You are viewing a plain text version of this content. The canonical link for it is here.
Posted to mapreduce-issues@hadoop.apache.org by "Hong Tang (JIRA)" <ji...@apache.org> on 2009/09/18 00:37:57 UTC

[jira] Commented: (MAPREDUCE-1000) JobHistory.initDone() should retain the try ... catch in the body

    [ https://issues.apache.org/jira/browse/MAPREDUCE-1000?page=com.atlassian.jira.plugin.system.issuetabpanels:comment-tabpanel&focusedCommentId=12756826#action_12756826 ] 

Hong Tang commented on MAPREDUCE-1000:
--------------------------------------

MAPREDUCE-157 changed JobHistory.initDone() and removed the try...catch clause of the body. The try...catch body is necessary because otherwise, if an IOE is thrown during the execution, JT would be aborted.
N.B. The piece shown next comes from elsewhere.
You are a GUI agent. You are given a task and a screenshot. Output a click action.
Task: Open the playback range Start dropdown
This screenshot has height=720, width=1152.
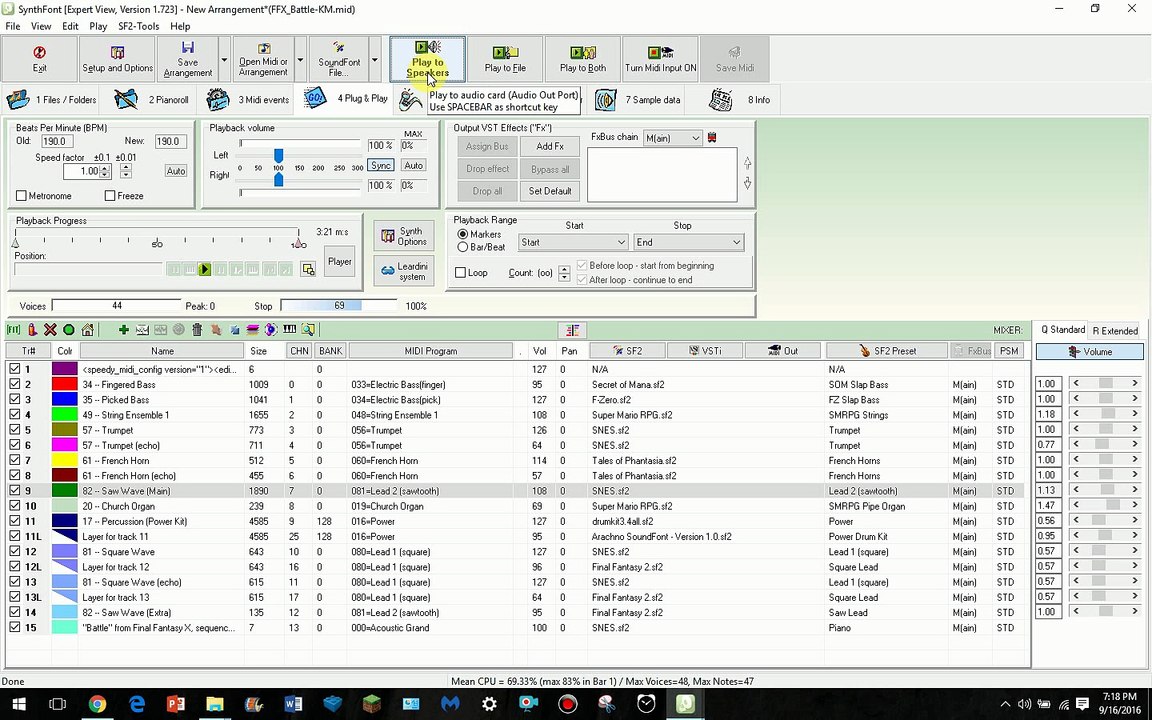[573, 242]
I observed it when testing MAPREDUCE-728.

Symptom:
{noformat}
org.apache.hadoop.fs.ChecksumException: Checksum error: file:/Users/htang/Documents/Work/workspace/hadoop-mapreduce/build/hadoop-mapred-0.21.0-dev/logs/history/job_200904211745_0010_geek5 at 523264
        at org.apache.hadoop.fs.ChecksumFileSystem$ChecksumFSInputChecker.readChunk(ChecksumFileSystem.java:221)
        at org.apache.hadoop.fs.FSInputChecker.readChecksumChunk(FSInputChecker.java:238)
        at org.apache.hadoop.fs.FSInputChecker.read1(FSInputChecker.java:190)
        at org.apache.hadoop.fs.FSInputChecker.read(FSInputChecker.java:158)
        at java.io.DataInputStream.read(DataInputStream.java:83)
        at org.apache.hadoop.io.IOUtils.copyBytes(IOUtils.java:72)
        at org.apache.hadoop.io.IOUtils.copyBytes(IOUtils.java:45)
        at org.apache.hadoop.io.IOUtils.copyBytes(IOUtils.java:97)
        at org.apache.hadoop.fs.FileUtil.copy(FileUtil.java:220)
        at org.apache.hadoop.fs.FileUtil.copy(FileUtil.java:192)
        at org.apache.hadoop.fs.FileUtil.copy(FileUtil.java:143)
        at org.apache.hadoop.fs.LocalFileSystem.copyFromLocalFile(LocalFileSystem.java:55)
        at org.apache.hadoop.fs.FileSystem.moveFromLocalFile(FileSystem.java:1203)
        at org.apache.hadoop.mapreduce.jobhistory.JobHistory.moveToDoneNow(JobHistory.java:338)
        at org.apache.hadoop.mapreduce.jobhistory.JobHistory.moveOldFiles(JobHistory.java:372)
        at org.apache.hadoop.mapreduce.jobhistory.JobHistory.initDone(JobHistory.java:145)
        at org.apache.hadoop.mapred.JobTracker.<init>(JobTracker.java:3900)
        at org.apache.hadoop.mapred.SimulatorJobTracker.<init>(SimulatorJobTracker.java:80)
{noformat}

The previous run of the JT was killed, which leaves the job history file mismatching with CRC checksum.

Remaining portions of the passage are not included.